此后我们兵分两路：一路把pBR313的PstI位点除去，使之成为ampstetr表型的pBR318质粒；
5、；另一路把pBR313的EcoRII的位点切除，使之成为amprtets表形的pBR320质粒。
由此我们的到了两种功能互补的质粒，这样我们只要将他们杂交就可以得到一种接近全能的载体质粒了，这就是pBR322 。
pBR322的应用
了解了pBR322的结构和它的构建过程之后，我们来看pBR322在基因工程中的应用。
pBR322质粒作为一种常用的基因克隆载体，在实际应用中有着非常重要的地位，其中一个突出的例子就是应用pBR322 作为克隆载体对水稻的叶绿体光诱导基因psbA 进行结构分析。

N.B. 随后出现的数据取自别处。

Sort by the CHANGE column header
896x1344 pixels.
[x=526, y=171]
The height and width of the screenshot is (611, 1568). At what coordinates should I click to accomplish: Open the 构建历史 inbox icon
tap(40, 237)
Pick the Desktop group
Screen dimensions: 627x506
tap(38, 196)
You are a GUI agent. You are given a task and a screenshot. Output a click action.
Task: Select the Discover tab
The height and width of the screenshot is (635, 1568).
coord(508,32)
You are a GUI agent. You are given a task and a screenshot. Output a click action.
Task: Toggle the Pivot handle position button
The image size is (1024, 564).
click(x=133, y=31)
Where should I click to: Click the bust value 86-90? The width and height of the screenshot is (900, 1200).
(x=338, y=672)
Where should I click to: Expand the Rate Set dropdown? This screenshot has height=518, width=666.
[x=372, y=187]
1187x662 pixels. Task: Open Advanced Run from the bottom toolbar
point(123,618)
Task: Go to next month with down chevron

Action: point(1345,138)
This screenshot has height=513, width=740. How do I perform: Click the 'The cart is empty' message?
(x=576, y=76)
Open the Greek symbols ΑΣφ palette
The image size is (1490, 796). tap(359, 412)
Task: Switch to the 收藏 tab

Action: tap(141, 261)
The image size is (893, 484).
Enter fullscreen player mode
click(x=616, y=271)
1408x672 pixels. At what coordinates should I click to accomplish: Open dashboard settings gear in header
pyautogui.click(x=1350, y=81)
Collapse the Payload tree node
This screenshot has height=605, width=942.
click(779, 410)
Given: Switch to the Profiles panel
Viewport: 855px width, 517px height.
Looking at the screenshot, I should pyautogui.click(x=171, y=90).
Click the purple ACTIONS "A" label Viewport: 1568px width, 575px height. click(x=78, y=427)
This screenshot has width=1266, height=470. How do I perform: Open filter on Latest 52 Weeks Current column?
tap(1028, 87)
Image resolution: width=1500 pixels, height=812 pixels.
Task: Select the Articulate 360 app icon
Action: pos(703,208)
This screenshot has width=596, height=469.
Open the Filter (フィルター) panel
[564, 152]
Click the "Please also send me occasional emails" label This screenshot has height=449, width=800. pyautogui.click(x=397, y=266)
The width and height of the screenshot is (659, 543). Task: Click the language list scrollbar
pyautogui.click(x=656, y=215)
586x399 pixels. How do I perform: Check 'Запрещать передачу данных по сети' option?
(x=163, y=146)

将水稻叶绿体的DNA，用EcoRI核酸限制性内切酶消化之后，放入含有溴化乙锭的低熔点（LMP）的1%琼脂糖凝胶中作电泳分离。从LMP中分离出分子大小为1.8～2.5kb之间的DNA片段，再与同样经过了EcoRI核酸限制性内切酶切割并用碱性磷酸酶作了脱磷酸处理的pBR322质粒连接。然后，将混合物转化到大肠杆菌5346菌株，培养在氨苄青霉素选择平板上，形成Ampr转化子菌落群体。这样就构成了由EcoRI核酸限制性内切酶切割的水稻叶绿体DNA基因组库。用Ampr转化子菌落与32P放射性标记的玉米psbA DNA 探针作菌落杂交，可以分离出其中的阳性克隆体。从这些阳性克隆体中分离出来的重组体质粒DNA，经过进一步的分析，就能测出水稻叶绿体基因psbA的序列。
利用pBR322作为载体重组人体的抑生长激素也是一个经常提到的应用例子。其过程和水稻叶绿体基因重组大同小异，只是除了在质粒载体上插入抑生长激素基因外，还将含有lac操纵子起始部分的片段（包括启动子、操纵区、核糖体结合位点和β－半乳糖苷酶的主要部分）插在抑生长激素基因的旁边。由于有了lac操纵子的控制，重组基因产生的蛋白质的调节就变得比较容易了。